━━━ Dataset records

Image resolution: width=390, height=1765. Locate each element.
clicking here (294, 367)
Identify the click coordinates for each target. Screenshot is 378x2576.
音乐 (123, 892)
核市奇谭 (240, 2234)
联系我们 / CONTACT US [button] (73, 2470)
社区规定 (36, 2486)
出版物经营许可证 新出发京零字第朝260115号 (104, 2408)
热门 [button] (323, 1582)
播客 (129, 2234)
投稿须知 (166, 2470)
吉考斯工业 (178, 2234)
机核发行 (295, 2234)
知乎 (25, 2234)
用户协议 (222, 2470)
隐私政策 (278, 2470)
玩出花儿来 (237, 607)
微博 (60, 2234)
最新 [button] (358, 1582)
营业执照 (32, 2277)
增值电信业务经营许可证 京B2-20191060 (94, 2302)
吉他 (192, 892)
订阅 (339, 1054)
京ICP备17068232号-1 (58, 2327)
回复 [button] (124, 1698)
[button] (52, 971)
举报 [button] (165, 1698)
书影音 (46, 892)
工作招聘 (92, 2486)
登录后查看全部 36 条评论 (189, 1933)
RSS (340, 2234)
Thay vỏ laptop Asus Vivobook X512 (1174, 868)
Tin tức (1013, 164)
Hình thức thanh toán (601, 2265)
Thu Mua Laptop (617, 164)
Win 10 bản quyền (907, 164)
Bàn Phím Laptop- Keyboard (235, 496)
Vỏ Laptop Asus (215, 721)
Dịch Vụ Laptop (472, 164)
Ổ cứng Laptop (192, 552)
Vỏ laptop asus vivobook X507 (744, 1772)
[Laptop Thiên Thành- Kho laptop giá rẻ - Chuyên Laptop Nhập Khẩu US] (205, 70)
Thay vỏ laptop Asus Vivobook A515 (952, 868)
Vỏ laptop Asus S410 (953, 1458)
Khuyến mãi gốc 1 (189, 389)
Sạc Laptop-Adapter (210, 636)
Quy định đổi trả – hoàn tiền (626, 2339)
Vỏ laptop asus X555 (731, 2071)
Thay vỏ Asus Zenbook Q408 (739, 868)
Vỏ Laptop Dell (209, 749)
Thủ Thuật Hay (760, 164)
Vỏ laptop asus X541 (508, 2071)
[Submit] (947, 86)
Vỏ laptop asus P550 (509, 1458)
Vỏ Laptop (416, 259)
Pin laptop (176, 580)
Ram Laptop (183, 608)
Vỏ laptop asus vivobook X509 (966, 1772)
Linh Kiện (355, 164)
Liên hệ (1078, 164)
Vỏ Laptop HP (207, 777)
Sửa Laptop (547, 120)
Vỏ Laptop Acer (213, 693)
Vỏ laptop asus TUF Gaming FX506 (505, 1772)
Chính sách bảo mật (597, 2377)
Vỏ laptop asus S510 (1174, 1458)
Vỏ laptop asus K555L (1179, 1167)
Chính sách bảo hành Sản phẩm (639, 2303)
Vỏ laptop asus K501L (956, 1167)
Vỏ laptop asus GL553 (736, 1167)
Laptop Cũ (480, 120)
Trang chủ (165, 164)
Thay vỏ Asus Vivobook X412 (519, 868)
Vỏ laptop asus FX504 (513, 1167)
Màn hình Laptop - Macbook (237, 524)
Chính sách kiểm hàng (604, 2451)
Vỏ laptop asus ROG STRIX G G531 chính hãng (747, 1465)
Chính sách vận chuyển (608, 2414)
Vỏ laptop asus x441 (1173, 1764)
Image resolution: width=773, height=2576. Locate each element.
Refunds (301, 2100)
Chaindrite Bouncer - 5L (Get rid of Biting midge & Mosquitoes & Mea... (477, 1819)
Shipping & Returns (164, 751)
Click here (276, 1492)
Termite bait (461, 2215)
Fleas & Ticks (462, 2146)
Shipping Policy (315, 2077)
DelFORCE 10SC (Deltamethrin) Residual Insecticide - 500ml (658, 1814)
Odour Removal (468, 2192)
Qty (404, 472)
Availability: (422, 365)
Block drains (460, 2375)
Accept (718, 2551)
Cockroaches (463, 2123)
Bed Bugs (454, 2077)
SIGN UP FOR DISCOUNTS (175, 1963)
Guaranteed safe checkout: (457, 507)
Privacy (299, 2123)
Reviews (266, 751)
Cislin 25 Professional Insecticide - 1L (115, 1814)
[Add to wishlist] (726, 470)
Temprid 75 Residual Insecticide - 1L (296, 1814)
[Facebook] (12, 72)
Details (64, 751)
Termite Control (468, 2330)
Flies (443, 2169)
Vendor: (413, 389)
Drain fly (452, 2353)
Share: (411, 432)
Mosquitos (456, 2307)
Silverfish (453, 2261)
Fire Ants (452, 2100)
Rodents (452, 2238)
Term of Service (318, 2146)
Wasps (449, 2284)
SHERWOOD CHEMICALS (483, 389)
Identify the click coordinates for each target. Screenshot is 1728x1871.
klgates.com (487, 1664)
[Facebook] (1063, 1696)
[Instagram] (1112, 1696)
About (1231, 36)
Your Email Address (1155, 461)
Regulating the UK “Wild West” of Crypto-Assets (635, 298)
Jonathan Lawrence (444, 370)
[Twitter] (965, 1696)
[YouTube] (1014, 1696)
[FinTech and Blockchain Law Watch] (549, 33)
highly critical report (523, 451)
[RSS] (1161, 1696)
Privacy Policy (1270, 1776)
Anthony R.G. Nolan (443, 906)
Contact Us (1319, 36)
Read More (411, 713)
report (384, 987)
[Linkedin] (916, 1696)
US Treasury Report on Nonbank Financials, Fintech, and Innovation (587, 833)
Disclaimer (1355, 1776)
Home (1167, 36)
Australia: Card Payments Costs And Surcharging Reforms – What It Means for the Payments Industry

━━━━━━

• [Your instructions] Read through the entries, then copy every line where the string "Thay" is found.

• [Completed task]
Thay vỏ laptop Asus Vivobook X512 (1174, 868)
Thay vỏ laptop Asus Vivobook A515 (952, 868)
Thay vỏ Asus Zenbook Q408 (739, 868)
Thay vỏ Asus Vivobook X412 (519, 868)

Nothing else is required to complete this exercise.